I’m unsure if this is the correct place to ask this question,so apologies in advance. I’m using the python implementation of XGboost Pairwise ranking.

The results of my prediction is a list of probabilities, however, I am wondering what the best way is to evaluate such an outcome, or if I made the correct predictions.

I’ve searched multiple online forums but I can’t seem to find a good answer online of how to evaluate the predictions of XGboost Learning to rank.

To illustrate, I’ve followed the python file on github as an example, and it shows:
pred = model.predict(x_test)

When I run my code the outcome is a list of values between 0 and 1. So how do I evaluate how good my predictions are? Is there a built-in way to see what the rankings the predictions have, as compared to the actual rankings?

Again, sorry if this is not the appropriate place to ask such a question.

Thanks in advance.


It’s best to think of the outputs as arbitrary scores you can use to rank documents. To evaluate your model on a query session, you first make prediction on the documents in the query session and then sort them by the predicted scores. Finally, you can compute the ranking metric.

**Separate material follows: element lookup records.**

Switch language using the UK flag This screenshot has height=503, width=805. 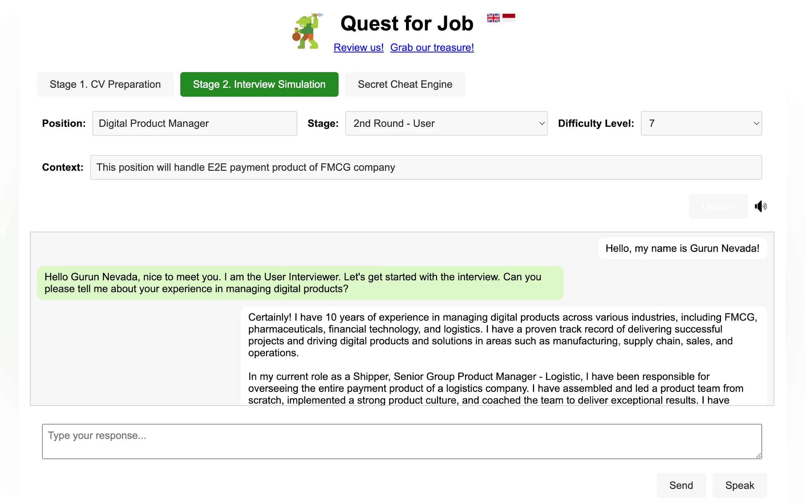[x=493, y=18]
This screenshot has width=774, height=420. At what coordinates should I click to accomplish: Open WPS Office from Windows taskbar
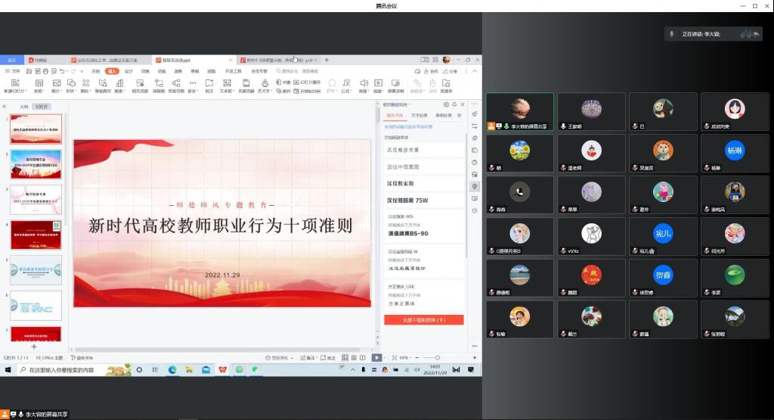pyautogui.click(x=222, y=370)
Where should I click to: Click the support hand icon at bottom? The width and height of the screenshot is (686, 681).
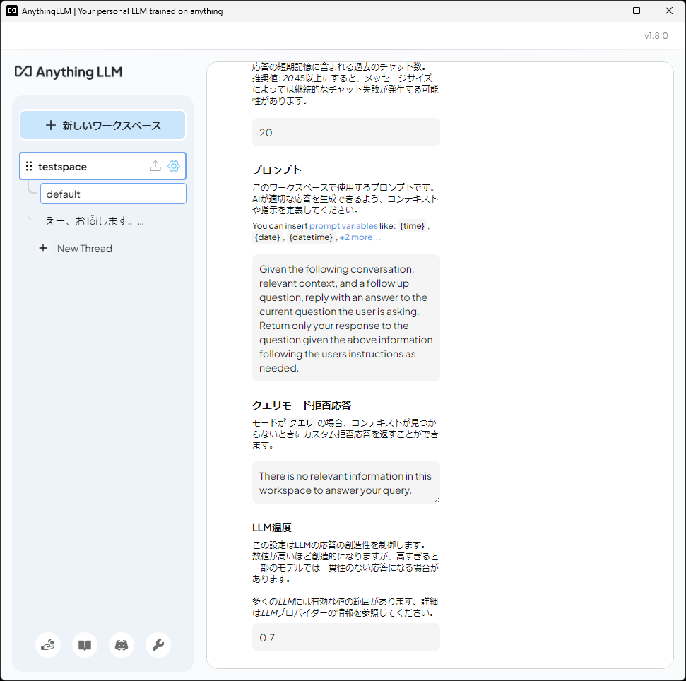tap(47, 645)
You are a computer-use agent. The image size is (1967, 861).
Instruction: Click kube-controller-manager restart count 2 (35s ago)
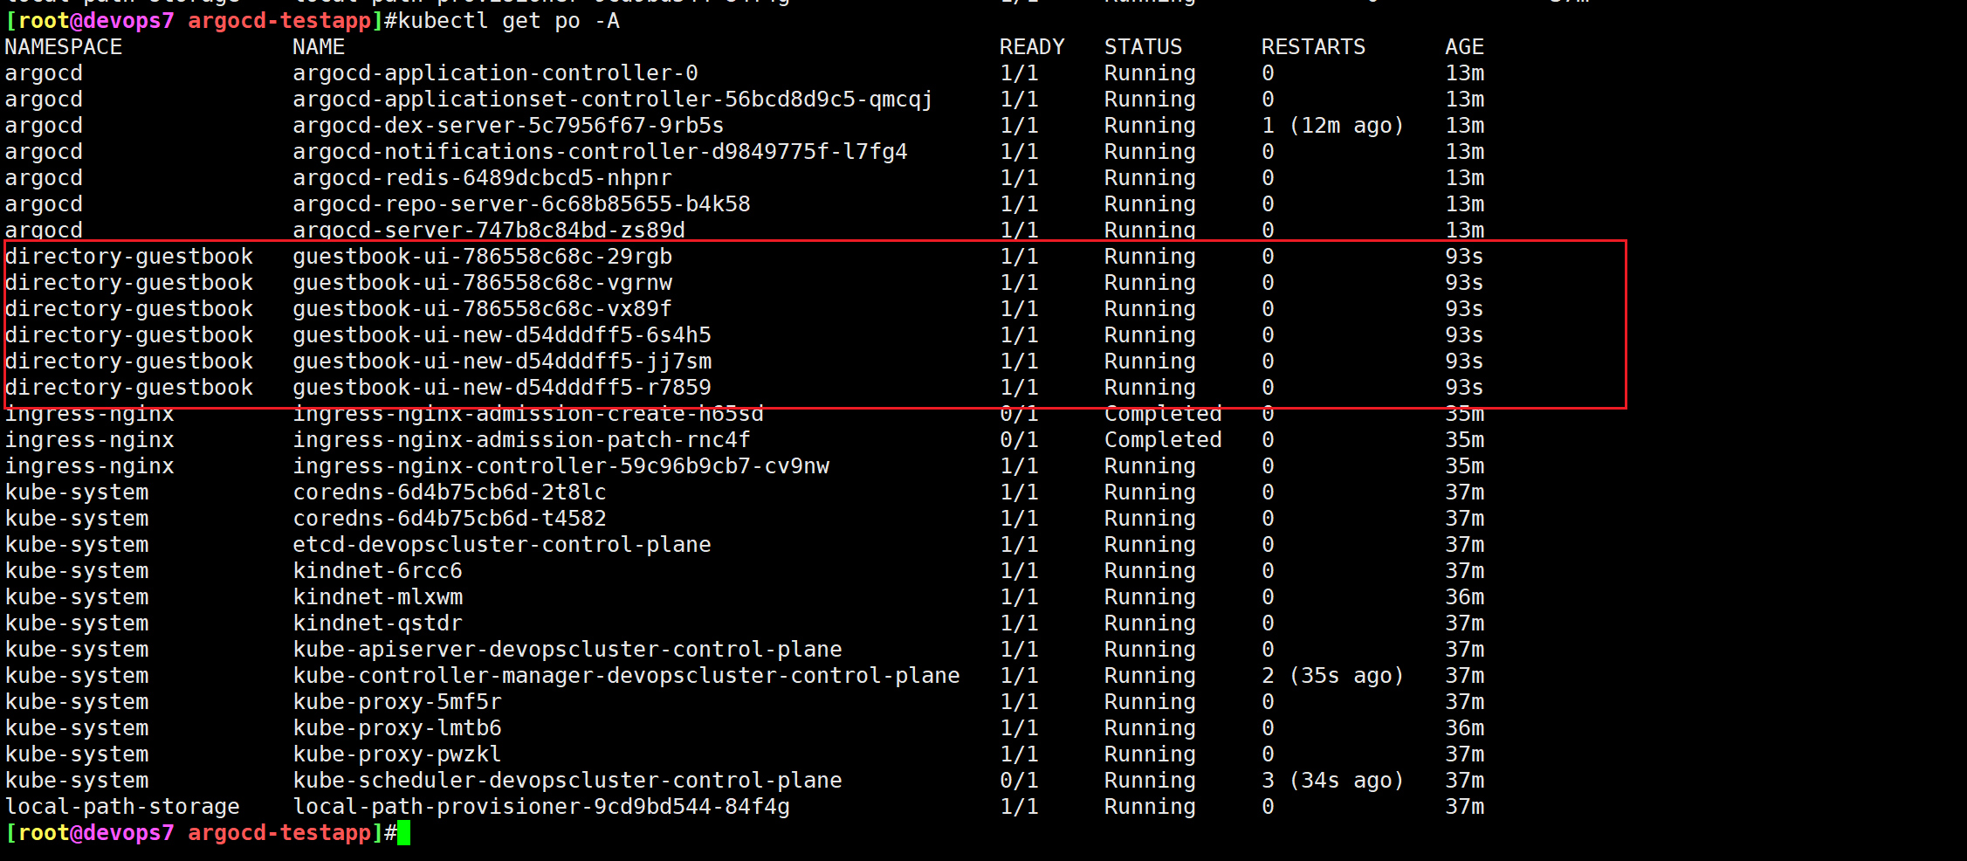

Consider an example query session with three documents:

Document Relevance judgment (label) Predicted score
Document 0 1 -0.3
Document 1 2 +0.2
Document 2 0 +0.1

Sorting by the predicted score (descending order), we get

Document Relevance judgment (label) Predicted score
Document 1 2 +0.2
Document 2 0 +0.1
Document 0 1 -0.3

This ordering (Document 1, Document 2, followed by Document 0) is the ranking predicted by the model.

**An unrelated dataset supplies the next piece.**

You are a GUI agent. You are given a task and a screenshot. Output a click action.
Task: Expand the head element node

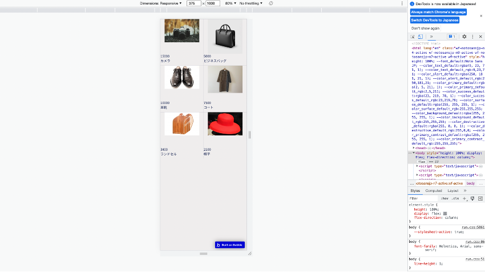coord(414,148)
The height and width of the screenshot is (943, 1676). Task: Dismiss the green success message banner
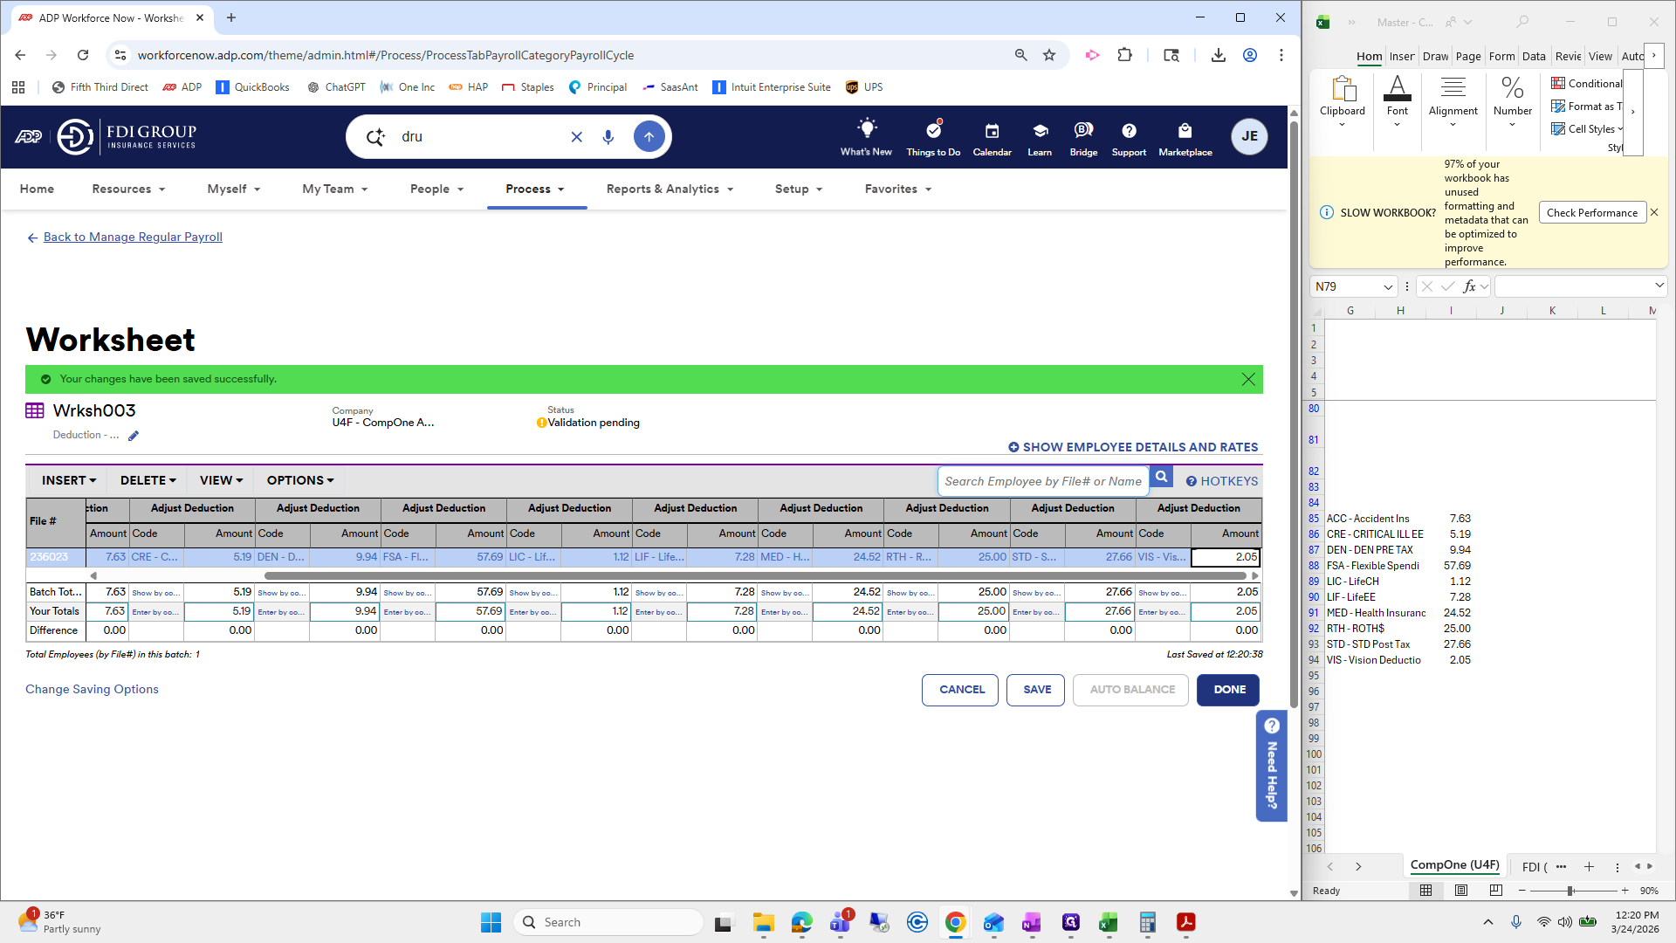tap(1248, 379)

Now we can compute DCG (Discounted Cumulative Gain):

DCG  = (2^2 - 1)/log_2(2) + (2^0 - 1)/log_2(3) + (2^1 - 1)/log_2(4) = 3.5

To put the DCG value 3.5 in context, we normalize it by IDCG (Ideal Discounted Cumulative Gain). IDCG is the highest possible DCG, and we obtain it by sorting the relevance judgment in descending order:

IDCG = (2^2 - 1)/log_2(2) + (2^1 - 1)/log_2(3) + (2^0 - 1)/log_2(4) = 3.6309297535714578

So the NDCG (Normalized Discounted Cumulative Gain) is given by

NDCG = DCG / IDCG = 3.5 / 3.6309297535714578 = 0.9639404333166532


Hi hcho3,

Many thanks for the elaborate response and clearing up how the evaluation is done on learning to rank methods! Again apologies if the following question is a bit silly, I just want to understand this correctly.

If I were to plot my predictions, I’d want to combine my list of predictions(e.g. the list of labels resulting from 'pred = model.predict(x_test)), in combination with the query data(e.g. x_test)?

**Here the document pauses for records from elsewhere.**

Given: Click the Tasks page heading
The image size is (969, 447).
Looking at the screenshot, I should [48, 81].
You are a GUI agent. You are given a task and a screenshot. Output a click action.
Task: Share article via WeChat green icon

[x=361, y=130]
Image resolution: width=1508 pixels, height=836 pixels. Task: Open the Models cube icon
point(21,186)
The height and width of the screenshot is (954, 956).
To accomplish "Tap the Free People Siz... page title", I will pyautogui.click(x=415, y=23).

So if I understand correctly in short; how do I connect the list of arbitrary scores back to their corresponding documents? Perhaps this isn’t the most difficult task, so again apologies if this isn’t the correct place or level of question for this forum.


When you first train your model, you will be asked to divide the documents into query groups. So after you compute predictions, you should divide the scores using the same query groups as the documents. Treat each query group separately from other query groups when interpreting quality of ranking.